Ela mora de favor na casa de uma amiga da faculdade e finge ir diariamente trabalhar em Londres, mas a verdade é que foi demitida há meses. Ela viaja de trem duas vezes por dia para que a amiga não descubra a verdade, enquanto se afoga na bebida e repara nos mínimos detalhes da vizinhança ao redor da ferrovia onde o trem sempre passa, onde ela costumava morar. Algumas coisas mudaram desde que ela foi embora. Rachel começou a observar atentamente um casal que morava em uma das casas perto da ferrovia, criando até mesmo nomes para eles. Ela conhecia seus hábitos, as peças da casa e imaginava no que poderiam trabalhar, como teriam se conhecido e como eram carinhosos e amavam um ao outro. 
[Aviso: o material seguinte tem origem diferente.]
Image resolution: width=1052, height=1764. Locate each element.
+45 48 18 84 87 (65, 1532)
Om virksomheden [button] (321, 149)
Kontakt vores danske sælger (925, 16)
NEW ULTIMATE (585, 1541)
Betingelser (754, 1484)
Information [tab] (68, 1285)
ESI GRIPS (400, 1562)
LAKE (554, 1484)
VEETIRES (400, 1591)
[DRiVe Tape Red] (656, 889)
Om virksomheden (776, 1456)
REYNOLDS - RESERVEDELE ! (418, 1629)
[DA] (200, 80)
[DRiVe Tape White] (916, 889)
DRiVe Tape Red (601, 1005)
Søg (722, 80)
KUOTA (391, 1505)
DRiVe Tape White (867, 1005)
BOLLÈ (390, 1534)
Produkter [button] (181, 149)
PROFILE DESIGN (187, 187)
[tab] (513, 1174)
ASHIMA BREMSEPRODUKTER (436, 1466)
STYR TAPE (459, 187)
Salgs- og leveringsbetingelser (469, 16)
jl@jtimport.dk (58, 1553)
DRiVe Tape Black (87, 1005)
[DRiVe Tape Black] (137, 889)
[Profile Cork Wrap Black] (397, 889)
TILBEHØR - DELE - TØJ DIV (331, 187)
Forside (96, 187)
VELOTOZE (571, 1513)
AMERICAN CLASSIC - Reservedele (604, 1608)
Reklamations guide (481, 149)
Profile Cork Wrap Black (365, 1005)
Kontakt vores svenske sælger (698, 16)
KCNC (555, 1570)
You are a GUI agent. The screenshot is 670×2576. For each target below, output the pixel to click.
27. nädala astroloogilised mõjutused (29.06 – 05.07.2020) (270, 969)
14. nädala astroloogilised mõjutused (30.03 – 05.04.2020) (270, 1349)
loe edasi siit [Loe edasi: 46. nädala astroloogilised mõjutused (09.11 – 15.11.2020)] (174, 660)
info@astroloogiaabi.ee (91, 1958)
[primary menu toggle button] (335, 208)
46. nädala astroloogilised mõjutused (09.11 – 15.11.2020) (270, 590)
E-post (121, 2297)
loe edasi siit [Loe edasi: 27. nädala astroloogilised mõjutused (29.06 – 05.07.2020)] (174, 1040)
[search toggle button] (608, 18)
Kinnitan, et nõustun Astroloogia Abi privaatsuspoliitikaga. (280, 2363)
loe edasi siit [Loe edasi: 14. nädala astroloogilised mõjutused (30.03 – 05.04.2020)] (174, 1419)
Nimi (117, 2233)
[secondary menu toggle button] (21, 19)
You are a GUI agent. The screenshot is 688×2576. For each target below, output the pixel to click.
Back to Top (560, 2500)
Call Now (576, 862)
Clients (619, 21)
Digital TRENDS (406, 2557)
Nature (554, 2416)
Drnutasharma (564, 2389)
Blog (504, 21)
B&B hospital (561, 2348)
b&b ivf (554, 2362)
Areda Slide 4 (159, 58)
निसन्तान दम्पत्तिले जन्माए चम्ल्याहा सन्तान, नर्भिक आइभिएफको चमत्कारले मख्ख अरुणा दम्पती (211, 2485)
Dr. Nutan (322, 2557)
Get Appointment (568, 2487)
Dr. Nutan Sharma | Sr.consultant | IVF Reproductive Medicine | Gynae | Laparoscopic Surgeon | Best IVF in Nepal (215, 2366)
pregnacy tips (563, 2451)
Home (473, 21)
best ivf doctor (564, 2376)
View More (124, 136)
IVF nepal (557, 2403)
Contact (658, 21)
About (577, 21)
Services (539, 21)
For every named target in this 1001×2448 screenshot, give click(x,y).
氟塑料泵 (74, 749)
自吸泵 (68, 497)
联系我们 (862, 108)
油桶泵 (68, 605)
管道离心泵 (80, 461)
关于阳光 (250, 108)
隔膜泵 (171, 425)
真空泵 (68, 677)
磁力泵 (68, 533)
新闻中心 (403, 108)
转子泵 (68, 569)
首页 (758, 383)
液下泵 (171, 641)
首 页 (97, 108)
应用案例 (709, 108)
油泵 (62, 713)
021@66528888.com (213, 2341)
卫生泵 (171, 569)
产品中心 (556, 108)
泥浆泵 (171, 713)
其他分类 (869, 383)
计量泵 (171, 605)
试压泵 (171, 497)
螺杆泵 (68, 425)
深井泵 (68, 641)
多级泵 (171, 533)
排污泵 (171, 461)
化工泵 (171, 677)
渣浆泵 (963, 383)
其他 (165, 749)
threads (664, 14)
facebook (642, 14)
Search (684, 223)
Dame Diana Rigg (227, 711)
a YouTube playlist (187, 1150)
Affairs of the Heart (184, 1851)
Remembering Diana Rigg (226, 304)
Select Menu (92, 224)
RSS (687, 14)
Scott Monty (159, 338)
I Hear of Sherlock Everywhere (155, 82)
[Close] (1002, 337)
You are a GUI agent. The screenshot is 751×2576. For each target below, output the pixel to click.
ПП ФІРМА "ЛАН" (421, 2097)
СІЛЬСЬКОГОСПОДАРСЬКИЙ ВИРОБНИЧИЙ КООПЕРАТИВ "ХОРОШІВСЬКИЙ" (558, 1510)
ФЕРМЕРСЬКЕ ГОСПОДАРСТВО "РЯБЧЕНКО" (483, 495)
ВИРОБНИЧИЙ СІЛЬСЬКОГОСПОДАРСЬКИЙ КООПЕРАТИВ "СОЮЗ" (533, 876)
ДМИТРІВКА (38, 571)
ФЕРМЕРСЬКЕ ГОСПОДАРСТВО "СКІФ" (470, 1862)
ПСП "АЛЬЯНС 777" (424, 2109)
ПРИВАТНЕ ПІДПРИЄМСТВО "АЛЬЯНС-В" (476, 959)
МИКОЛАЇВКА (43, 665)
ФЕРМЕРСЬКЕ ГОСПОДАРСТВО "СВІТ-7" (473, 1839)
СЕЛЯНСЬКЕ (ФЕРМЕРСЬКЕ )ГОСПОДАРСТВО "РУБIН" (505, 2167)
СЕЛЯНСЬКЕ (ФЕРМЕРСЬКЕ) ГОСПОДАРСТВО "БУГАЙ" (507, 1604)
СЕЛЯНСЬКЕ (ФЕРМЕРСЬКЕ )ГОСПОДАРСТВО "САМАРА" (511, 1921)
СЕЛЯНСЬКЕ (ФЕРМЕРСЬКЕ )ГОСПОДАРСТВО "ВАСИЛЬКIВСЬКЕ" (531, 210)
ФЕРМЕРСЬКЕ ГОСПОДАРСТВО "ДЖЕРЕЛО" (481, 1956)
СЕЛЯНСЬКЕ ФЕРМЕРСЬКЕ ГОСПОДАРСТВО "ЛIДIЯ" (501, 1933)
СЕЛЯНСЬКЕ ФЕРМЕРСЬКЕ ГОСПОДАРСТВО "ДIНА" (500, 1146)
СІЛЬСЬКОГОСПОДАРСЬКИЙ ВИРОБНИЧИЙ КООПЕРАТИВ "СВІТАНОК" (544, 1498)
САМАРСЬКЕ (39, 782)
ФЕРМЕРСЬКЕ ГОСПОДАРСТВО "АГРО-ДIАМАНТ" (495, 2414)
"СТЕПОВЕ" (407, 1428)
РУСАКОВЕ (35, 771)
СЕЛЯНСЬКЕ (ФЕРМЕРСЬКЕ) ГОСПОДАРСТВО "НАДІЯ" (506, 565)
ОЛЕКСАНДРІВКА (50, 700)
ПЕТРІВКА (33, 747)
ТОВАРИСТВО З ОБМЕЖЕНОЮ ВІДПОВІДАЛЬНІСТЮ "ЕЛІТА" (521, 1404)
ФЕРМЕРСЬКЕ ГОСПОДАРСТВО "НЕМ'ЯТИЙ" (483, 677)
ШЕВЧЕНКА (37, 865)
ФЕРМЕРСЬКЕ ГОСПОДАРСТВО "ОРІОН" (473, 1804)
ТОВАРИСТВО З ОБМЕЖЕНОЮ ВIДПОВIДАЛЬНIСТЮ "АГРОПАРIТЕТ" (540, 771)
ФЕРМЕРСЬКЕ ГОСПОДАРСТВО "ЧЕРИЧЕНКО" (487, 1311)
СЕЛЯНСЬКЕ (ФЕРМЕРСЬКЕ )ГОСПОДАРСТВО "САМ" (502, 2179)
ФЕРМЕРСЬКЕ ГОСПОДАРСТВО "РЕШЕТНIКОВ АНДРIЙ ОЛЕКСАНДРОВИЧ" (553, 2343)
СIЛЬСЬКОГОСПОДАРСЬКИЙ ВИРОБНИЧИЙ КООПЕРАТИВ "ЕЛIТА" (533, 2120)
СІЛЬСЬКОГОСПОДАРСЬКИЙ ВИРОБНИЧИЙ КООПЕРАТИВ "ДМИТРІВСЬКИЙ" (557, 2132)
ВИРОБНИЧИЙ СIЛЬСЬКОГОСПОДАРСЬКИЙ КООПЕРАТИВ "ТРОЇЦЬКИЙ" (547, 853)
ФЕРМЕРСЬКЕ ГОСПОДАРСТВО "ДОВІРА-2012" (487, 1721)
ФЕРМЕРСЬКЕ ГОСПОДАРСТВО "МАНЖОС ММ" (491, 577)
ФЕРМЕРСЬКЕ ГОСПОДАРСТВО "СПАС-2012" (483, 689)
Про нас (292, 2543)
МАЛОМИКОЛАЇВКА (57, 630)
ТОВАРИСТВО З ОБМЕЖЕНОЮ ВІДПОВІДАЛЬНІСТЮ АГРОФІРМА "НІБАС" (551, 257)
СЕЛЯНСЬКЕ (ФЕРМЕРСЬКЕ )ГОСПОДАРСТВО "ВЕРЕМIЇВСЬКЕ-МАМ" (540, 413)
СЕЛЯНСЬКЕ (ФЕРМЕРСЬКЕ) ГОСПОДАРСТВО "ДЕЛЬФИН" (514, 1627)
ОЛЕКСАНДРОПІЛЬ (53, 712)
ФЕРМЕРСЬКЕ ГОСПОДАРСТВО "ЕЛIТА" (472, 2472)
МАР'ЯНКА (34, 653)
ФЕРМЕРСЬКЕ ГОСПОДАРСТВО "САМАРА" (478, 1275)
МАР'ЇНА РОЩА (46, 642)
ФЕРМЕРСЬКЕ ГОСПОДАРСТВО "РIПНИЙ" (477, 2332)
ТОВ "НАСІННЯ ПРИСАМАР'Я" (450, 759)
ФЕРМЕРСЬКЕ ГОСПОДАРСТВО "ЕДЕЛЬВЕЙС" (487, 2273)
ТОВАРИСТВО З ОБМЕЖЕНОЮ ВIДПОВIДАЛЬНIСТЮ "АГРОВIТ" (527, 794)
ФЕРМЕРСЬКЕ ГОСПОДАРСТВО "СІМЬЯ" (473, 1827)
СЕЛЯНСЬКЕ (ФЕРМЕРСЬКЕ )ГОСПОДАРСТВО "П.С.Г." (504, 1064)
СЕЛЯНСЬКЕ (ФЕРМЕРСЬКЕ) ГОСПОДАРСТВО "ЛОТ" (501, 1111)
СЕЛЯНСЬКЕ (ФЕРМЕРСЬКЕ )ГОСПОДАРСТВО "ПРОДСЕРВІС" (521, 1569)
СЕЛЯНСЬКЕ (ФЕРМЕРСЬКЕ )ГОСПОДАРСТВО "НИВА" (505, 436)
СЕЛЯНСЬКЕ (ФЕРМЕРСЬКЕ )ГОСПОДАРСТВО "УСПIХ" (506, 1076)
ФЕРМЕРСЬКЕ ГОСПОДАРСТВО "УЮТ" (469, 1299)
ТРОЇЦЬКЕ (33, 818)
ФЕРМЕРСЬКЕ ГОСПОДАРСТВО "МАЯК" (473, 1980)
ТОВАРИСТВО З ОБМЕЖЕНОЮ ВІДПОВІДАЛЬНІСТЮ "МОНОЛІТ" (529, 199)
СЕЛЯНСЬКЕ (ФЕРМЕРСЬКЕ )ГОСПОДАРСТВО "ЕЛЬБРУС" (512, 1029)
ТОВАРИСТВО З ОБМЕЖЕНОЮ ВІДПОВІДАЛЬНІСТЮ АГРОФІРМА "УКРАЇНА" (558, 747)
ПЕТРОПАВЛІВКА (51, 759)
Acontece que em um belo dia ela descobre que tudo que imaginou e criou até ali pode não ser verdade. Algo terrível aconteceu bem na sua frente e ela se sente na obrigação de compartilhar a informação com a polícia, na intuição de ajudar. Nessa sua jornada em busca da verdade, Rachel acaba descobrindo que nem tudo é o que parece. Ela passa por situações deploráveis em que nós chegamos a sentir pena da personagem, queremos ajudá-la. Mas tudo é fundamental para o seu desenvolvimento, evolução e para a revelação final. 

A narração é intercalada entre ela, Ana e Megan. Cada uma conta a história em primeira pessoa da sua própria perspectiva, alternando entre presente e passado. São narradas partes importantes da vida de cada uma que nos ajuda a entender quem elas são, o que passaram e ainda passam. Segredos que uma não sabe sobre a outra, nem seus maridos e/ou familiares sabem. Durante toda a história existe muito suspense, apreensão e sede de saber o que realmente aconteceu, quem é o vilão, qual parte da história é verdade, se Rachel vai se reerguer ou não. Aponta pontos importantes de um relacionamento, mostrando coisas que NÃO DEVEM ser feitas entre duas pessoas que se amam. Trabalha bastante com o lado psicológico dos personagens.

Tu não sente vontade de parar de ler, flui muito bem e não é uma história que fica dando muitas voltas. Até os últimos capítulos tu ainda tem muitas teorias e não tem certeza de quem é o responsável pelo acontecido. A forma como os pontos vão se ligando, as coisas vão fazendo sentido... Da pior forma possível a gente descobre como uma pessoa pode ser doentia! Minha nota final é 5,0/5,0!